On Sunday, March 2, Brisbane City Council issued a weather alert communicating that Alfred "will potentially produce damaging or destructive wind gusts and isolated heavy rainfall which may cause flash flooding, from late Wednesday through until the weekend", and urged Brisbanites to "make all necessary preparations for possible severe weather impacts". On the list: clearing yards and gutters, securing loose items outside and trimming tree branches. The BCC website has a guide for being prepared for an emergency that's worth bookmarking.

Also on Sunday, Queensland Premier David Crisafulli held a press conference about the storm, revealing that waves in some parts of the state — in the Wide Bay area — were already hitting 14 metres due to the cyclone. He also said that an official Tropical Cyclone warning was likely in the coming days.

It has been 35 years since Cyclone Nancy threatened Brisbane. Back in 2019, Cyclone Oma also sat off the coast. While the River City mightn't seem like cyclone territory, the 1893 and 1974 floods were the result of cyclonic weather systems — and the latter was caused by a slow-moving cyclone.

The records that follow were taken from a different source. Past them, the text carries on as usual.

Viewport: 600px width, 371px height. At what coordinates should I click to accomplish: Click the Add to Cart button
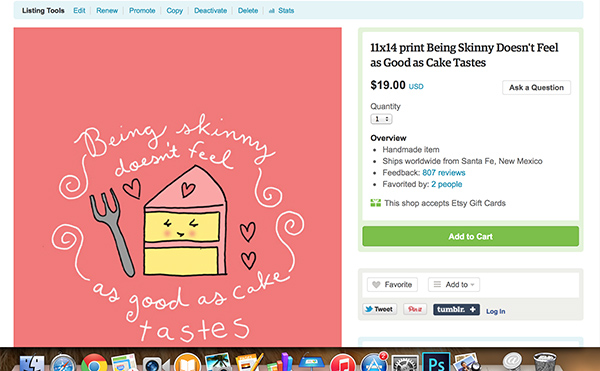(471, 236)
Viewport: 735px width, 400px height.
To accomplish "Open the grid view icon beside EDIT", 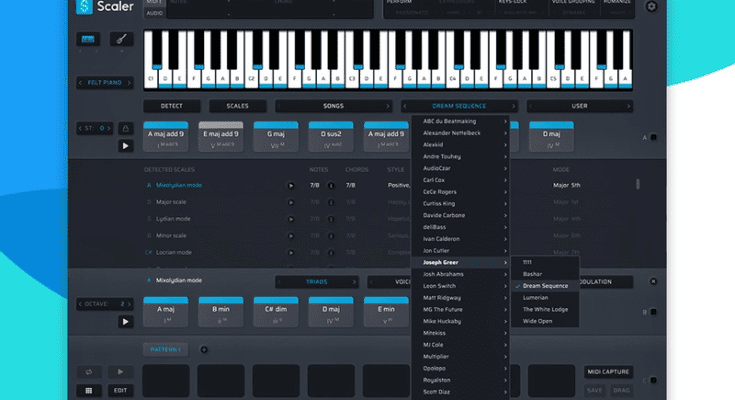I will coord(89,390).
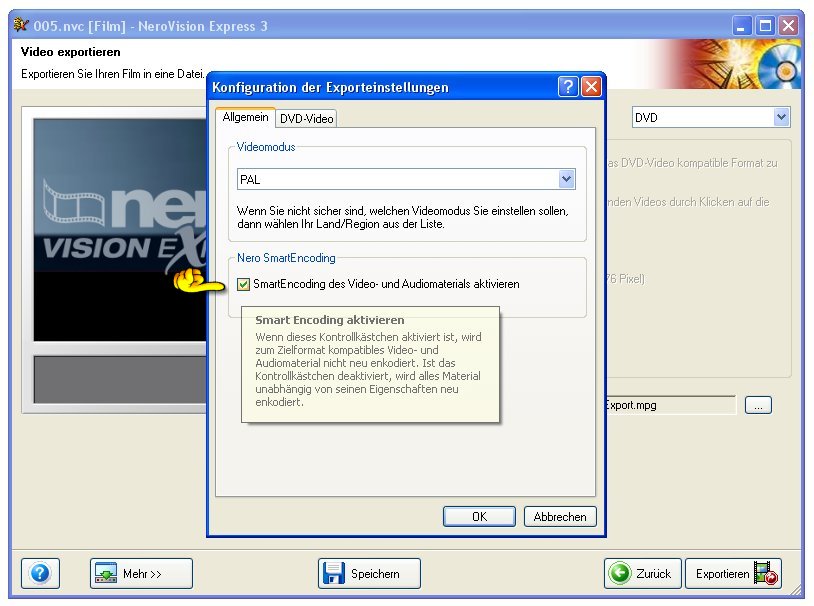The image size is (814, 606).
Task: Switch to the DVD-Video tab
Action: click(x=307, y=118)
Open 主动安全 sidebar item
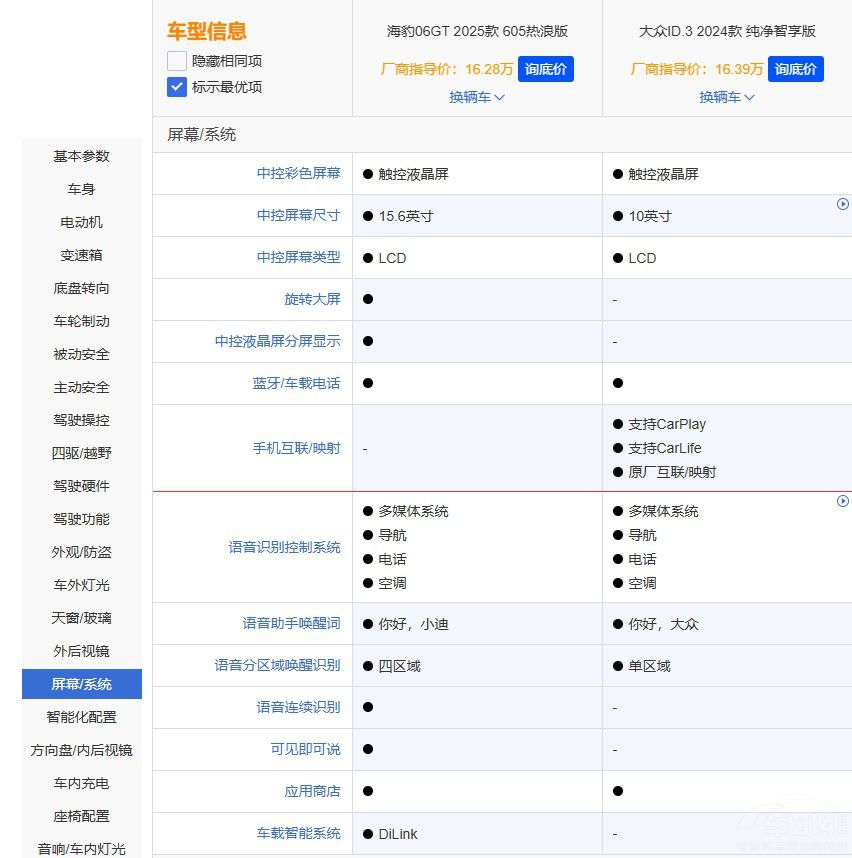Image resolution: width=852 pixels, height=858 pixels. pyautogui.click(x=82, y=387)
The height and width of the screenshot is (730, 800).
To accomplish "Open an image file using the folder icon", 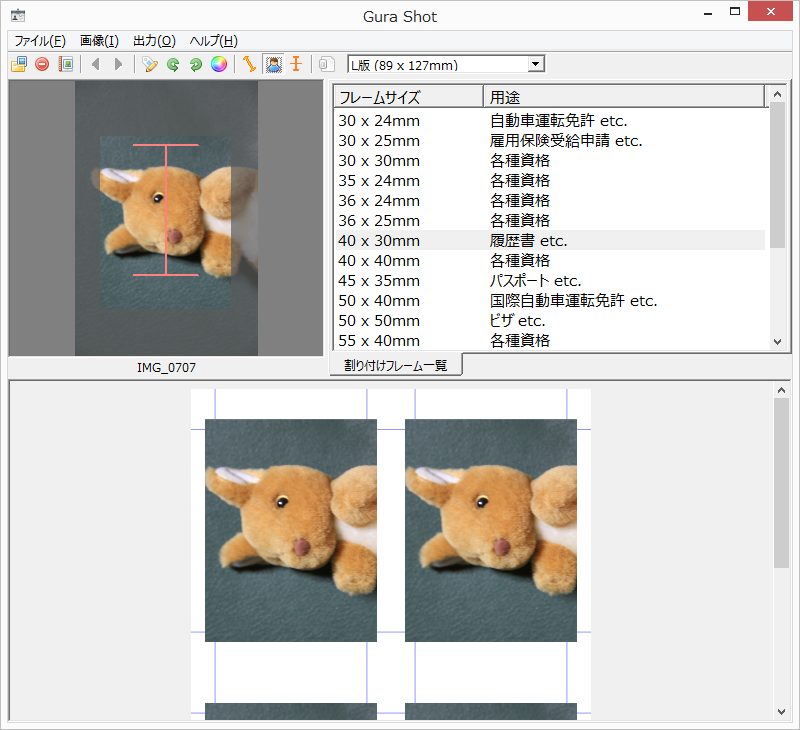I will coord(18,64).
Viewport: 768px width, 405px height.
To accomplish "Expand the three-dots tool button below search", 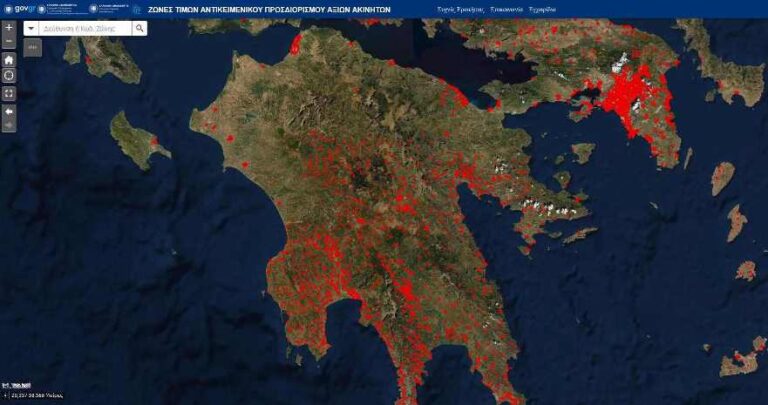I will click(x=31, y=47).
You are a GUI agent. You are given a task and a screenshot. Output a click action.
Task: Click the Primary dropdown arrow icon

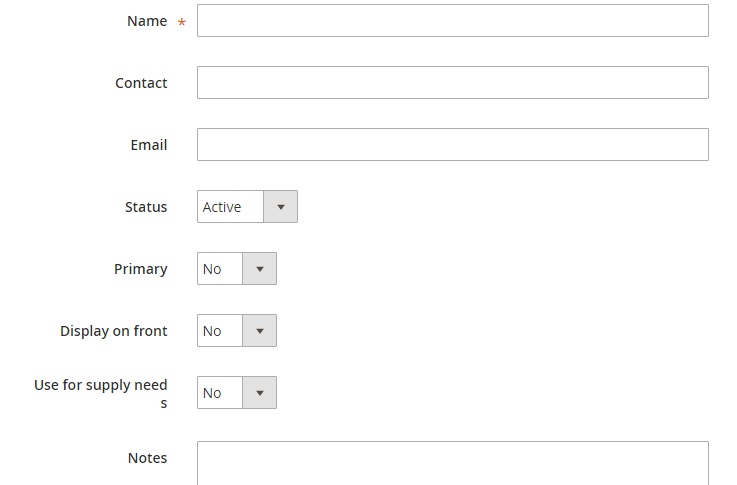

The Bureau's Brissie forecasts predict possible showers on Monday, a shower or two on Tuesday, wind and showers on Wednesday, all with temperature maximums of 31, 30 and 28 — and with winds up to 90 kilometres an hour on Wednesday. Thursday's prediction is currently "very high chance of rain" plus "the chance of a thunderstorm" and "destructive wind gusts exceeding 130 kilometres an hour possible depending on movement and development of Tropical Cyclone Alfred". From there, wind and heavy rain is expected on Friday, then showers across the weekend.

Your plans for the week obviously might change due to the weather situation. Already, the AFL has flagged that it's keeping an eye out given that the first game of the 2025 season, with premiers Brisbane facing Geelong, is scheduled to take place at the Gabba on Thursday night.

The Bureau of Meteorology will continue to update its warnings and maps regularly — visit its website for further details and udpates.